No. We are very competitive with each other. It runs in the family, on the weekends we'll sit around and play HU against each other, sometimes our Dad or my cousin James will play too.
Quote:
So let's examine the final hand:
Quote:
The *final* hand. No more poker?
Yeah, I was extremely angry that he had called me with Jack high and I went on a cussing rampage. Haha. I asked him why he called me with J*4 when I pushed on the flop, and he simply responded "Because I didn't think you had sh*t". Good answer.
Quote:
Why did he win? Here is the reason (and the basis of my hypothesis). I did not have numerical advantage. If you view the cards simply as numbers, then you will understand what I mean:
2-10 represent the numbers they are.
Jack = 11
Queen = 12
King = 13
Ace = 14.
To understand numerical advantage multiply the cards by each other.

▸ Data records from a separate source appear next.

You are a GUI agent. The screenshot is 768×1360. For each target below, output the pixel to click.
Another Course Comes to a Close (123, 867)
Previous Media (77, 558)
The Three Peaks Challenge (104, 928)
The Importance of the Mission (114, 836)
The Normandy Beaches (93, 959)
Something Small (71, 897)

Thus; A*J = 154, 7*6 = 42, J*4 = 44, Q*K= 156.
In that hand, I would've never won with AJ, despite the fact that Sklansky would consider hand to be dominant over QK. However, if I had QK, I would've won. AJ would've certainly beat J4, and 76 never had a chance against any of the other 3 hands described. This is because of numerical advantage.
Quote:
So, AQ (168) would have beaten KQ? Because here is where your theory may need some refinement. KQ (156) < AQ (168), yet, counter-intuitively, in the final hand, KQ would have prevailed despite the fact that AQ clearly enjoys the numerical advantage.

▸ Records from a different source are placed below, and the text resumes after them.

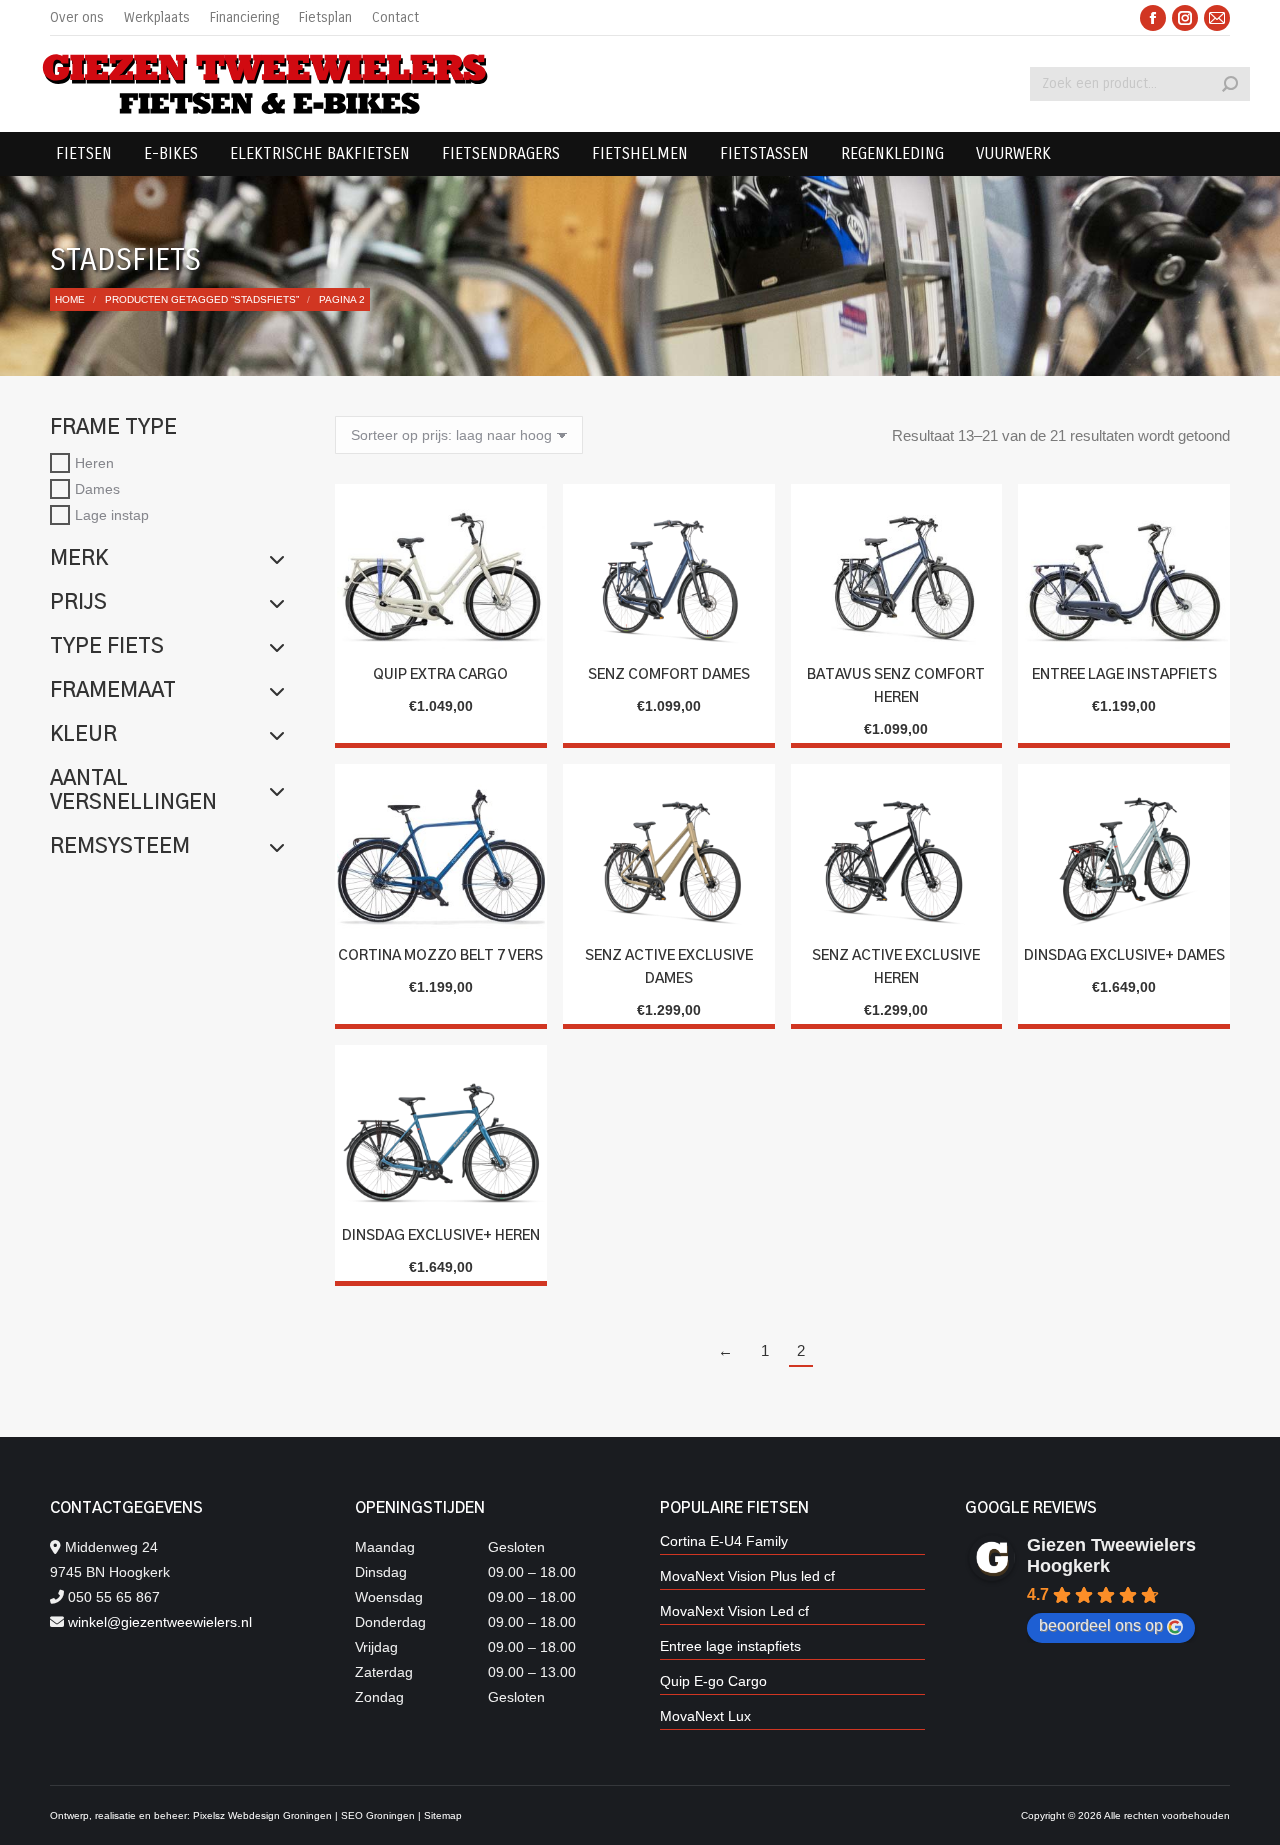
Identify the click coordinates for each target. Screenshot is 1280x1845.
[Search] (1230, 84)
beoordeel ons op (1101, 1625)
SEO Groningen (378, 1815)
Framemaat (113, 691)
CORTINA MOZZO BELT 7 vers (440, 956)
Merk (79, 559)
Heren (94, 463)
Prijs (78, 603)
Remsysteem (120, 847)
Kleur (83, 735)
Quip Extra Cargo (440, 675)
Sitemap (443, 1815)
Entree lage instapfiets (1124, 675)
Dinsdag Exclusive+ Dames (1124, 956)
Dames (97, 489)
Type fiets (107, 647)
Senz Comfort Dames (669, 675)
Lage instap (112, 514)
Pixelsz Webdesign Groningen (262, 1815)
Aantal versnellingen (133, 791)
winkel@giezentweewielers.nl (160, 1622)
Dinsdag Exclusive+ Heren (441, 1236)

Yeah, I forgot to address this when I was writing last night. AQ does enjoy the numerical advantage, and has math on its side. KQ enjoys more synchronicity (they are not gapped, and closer together) which would mean it has more luck on its side. Of course, any two cards can beat any other two. Despite A*K having a distinct NA over 2*4, 2*4 always has the completely random possibility of winning over A*K, but according to NA it is less likely.
Also, the only way to employ this theory is knowing and having a very good read on your opponent. It is only useful for helping to calculate your luck odds. If you have a good read that you have a numerical advantage against your opponent, that your hand is "luckier", then this could help to aid you in winning the hand.
Thanks for asking this, and thanks for the constructive criticism. My theory definitely needs refinement, I agree.
Quote:
Perhaps the sample size is too large.
Look for a dollar from me shortly.
Yay! Thank you!
If you or anyone has any doubts that I'm broke as a joke, I can provide screenshots of my Poker Stars cashier as proof.